As Trump’s time in office draws to a close, political appointees are swiftly moving to secure lasting control over a taxpayer-funded institution that has been a constant irritant for authoritarian regimes all across Eurasia for the last 70 years. As a result, the integrity of Radio Free Europe/Radio Liberty (RFE/RL) is at risk of sustaining lasting and perhaps irreparable damage. Repressive autocracies are on standby to celebrate.

The U.S. Agency for Global Media (USAGM) is critical to global press freedom. It manages U.S. government-funded broadcasters including Voice of America and RFE/RL. Most of the journalists working in these newsrooms are non-American, and in the case of RFE/RL, are covering the countries they were born in. Apart from reaching more than 40 million people, these institutions serve as safe havens for hundreds of my colleagues in the places where journalism is criminalized or restrained.

I, myself, found a refuge at the Ukrainian office of RFE/RL back in the early 2000s as a young reporter fleeing severe censorship, harassment, and anti-queer discrimination at local newsrooms. Being exposed to a work ethic based on a transparent set of editorial values, knowing that your newsroom always has your back in the face of any violence, harassment, or persecution, and not having a fear of getting fired for political reasons, was a liberating and transformative experience for me. Frankly, I wouldn’t be alive today if not for the refuge RFE/RL once provided me.

● Exercise data:
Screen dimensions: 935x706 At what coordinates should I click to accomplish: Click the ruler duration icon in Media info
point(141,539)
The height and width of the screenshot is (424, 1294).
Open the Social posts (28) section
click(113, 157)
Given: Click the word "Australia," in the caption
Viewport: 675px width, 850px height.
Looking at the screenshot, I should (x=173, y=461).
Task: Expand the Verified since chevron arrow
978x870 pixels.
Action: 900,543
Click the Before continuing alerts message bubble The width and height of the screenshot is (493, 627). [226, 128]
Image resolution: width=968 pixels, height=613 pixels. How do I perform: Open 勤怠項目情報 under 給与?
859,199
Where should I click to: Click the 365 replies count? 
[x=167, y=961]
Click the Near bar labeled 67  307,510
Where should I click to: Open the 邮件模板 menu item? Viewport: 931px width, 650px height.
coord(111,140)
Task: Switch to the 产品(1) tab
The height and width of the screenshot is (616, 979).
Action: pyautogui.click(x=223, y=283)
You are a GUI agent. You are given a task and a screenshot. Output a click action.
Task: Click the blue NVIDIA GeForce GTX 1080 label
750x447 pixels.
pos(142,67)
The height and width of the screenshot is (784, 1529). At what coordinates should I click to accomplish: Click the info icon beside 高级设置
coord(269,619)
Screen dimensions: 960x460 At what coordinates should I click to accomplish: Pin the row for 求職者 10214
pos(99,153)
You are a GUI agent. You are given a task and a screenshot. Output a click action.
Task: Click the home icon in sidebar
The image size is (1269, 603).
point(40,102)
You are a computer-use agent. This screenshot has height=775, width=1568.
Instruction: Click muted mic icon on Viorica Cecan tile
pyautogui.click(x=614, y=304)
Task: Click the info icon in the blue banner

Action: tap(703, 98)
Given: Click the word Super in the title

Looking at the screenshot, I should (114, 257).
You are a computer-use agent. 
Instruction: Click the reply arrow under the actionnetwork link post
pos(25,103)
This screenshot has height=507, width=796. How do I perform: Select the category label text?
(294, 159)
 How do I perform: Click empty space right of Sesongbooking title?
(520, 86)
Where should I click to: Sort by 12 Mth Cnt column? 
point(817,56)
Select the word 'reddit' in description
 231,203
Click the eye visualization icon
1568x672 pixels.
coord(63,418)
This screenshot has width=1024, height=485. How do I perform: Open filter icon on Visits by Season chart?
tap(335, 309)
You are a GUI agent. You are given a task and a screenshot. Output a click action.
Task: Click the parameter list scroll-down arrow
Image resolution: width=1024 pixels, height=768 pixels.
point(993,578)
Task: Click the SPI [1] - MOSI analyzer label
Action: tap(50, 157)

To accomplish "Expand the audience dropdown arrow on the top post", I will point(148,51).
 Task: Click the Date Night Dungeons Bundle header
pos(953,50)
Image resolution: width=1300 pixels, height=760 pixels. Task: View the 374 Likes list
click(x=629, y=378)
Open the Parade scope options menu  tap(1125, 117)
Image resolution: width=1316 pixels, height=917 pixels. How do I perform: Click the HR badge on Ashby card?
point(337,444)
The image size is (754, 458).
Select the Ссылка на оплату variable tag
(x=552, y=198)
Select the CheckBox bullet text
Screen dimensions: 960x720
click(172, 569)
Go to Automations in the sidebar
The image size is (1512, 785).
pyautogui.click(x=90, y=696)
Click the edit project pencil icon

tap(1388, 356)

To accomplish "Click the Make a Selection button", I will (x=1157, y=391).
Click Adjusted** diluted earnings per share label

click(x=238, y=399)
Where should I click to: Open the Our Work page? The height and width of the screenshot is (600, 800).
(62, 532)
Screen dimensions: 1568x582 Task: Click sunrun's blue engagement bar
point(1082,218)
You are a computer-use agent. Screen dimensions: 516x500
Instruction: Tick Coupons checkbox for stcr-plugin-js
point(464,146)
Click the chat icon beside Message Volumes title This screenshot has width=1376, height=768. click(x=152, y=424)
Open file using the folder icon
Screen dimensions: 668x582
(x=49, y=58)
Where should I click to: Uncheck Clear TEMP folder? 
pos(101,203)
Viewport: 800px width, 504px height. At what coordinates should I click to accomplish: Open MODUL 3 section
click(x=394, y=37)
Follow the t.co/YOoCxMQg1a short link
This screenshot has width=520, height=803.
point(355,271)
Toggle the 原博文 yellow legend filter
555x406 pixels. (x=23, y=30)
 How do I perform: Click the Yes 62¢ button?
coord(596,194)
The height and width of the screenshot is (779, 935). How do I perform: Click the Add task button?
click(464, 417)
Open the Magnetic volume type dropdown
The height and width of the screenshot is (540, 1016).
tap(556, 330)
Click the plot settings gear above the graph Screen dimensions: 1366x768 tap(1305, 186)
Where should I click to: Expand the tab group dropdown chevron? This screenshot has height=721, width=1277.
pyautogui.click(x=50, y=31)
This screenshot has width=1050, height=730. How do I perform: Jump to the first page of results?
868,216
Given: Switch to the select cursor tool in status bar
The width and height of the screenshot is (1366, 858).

● What the task requires: From the text about Radio Free Europe/Radio Liberty, type out the passage that begins with the words containing "The U.S. Agency" and ends with "criminalized or restrained.".

● Written answer:
The U.S. Agency for Global Media (USAGM) is critical to global press freedom. It manages U.S. government-funded broadcasters including Voice of America and RFE/RL. Most of the journalists working in these newsrooms are non-American, and in the case of RFE/RL, are covering the countries they were born in. Apart from reaching more than 40 million people, these institutions serve as safe havens for hundreds of my colleagues in the places where journalism is criminalized or restrained.